The waterways of America have always signified an escape route to freedom, and runaway slaves were hunted as they traversed rivers. To make it through the St. Louis gateway — the northwest outpost of the South — meant Canada wasn’t far. In an 1829 story, Mike Fink shoots the “protruding heel” of an enslaved man. When Fink is hauled into court after mutilating this person, the keelboater plays innocent. The “joke” of the story centers on Fink “helping” the slave with a deformed foot fit more “fashionable shoes.” In an 1854 story, titled “Mike Fink’s Great Shot,” the protagonist shoots the scalp lock off the head of a “vagrant” Indigenous man. Fink set fire to his own wife, Peg, for the crime of winking at another man, per Half Horse Half Alligator, edited by Walter Blair and Franklin J. Meine. He was said to have thrown a live dog into a stew kettle at a New Orleans Mardi gras, just to trick his friends into eating it.
By the 1850s, Fink had settled into the role of a villain — a punching bag for stronger characters to pulverize in the name of justice. Fink was said to have never really died, and instead “disguised himself as a big cat fish which stirs up storms by lashing the waters,” causing floods as “the immortal water demon who hates all humanity.” His myth began as a fantasy of violence used to protect capital flows and oppress the enslaved, displaced, and brutalized. Ultimately he became the prototype of extrajudicial violence pioneered by the pioneers and seized upon by plantation owners and Klansmen.
But by the time Fink appeared in Disney’s 1955 Davy Crockett miniseries, he was playing the bumbling Goofus to Crockett’s Gallant. Fink’s brutality was submerged. According to the blueprints, his place in the Riverfront Square theme park would have been “Ride #16” on the mezzanine level of the “Fun Town Plaza.” If built, the Mike Fink ride would surely have located his legend in the embarrassing Disney canon alongside Song of the South, a 1946 musical drama that perpetuated the idea of the idyllic master-slave relationship. Song is considered a Lost Cause narrative and is locked away inside the Disney “vault” alongside other controversial animations, like the Dumbo crows.

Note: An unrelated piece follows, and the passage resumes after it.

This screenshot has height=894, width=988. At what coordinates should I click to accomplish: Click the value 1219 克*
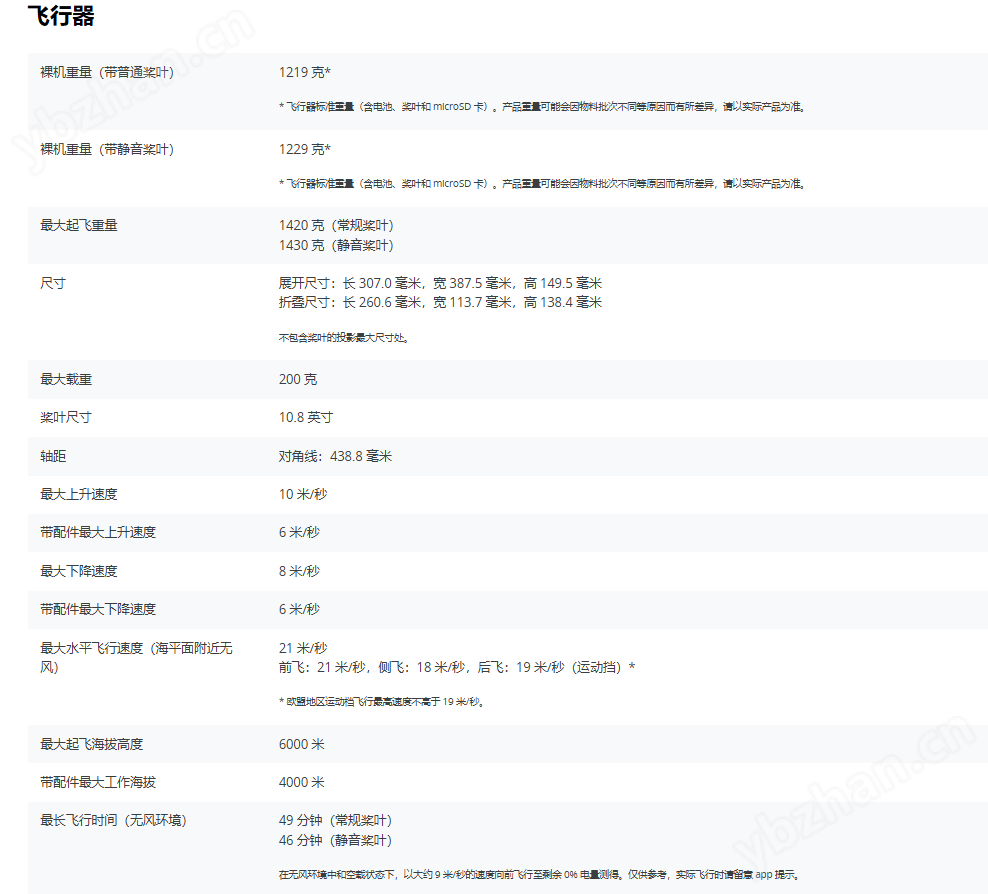[303, 71]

Keelboats named after Fink did end up at several Disney parks for a while. They were infamous for dumping guests and Disney cast members into the water, and were phased out starting in the 1990s.
When Riverfront Square died, Anheuser-Busch was already attempting to capitalize on St. Louis’ nostalgia tourism with Grant’s Farm, which was acquired by the Busch family in 1903 as a private deer park. It opened to the public in 1954 as an animal reserve that could be toured via tram. Walt’s downtown project would have challenged Busch’s petting zoo, which offered guests the chance to enjoy a beer while gazing upon buffalo, emus, camels, and the Budweiser Clydesdales. Ulysses S. Grant resided on the property that would become Grant’s Farm between the Mexican and Civil War. The land was a wedding present from his wife Julia Dent’s family, who lived next door at a plantation called White Haven, which now houses the Ulysses S. Grant National Historic Site.
Disney and Busch are far from the only powerful people to try and make the American frontier uncomplicated and fun. But histories paved over or buried beneath entertainment have a tendency of resurfacing, thanks to those who refuse to forget what was demolished in the first place.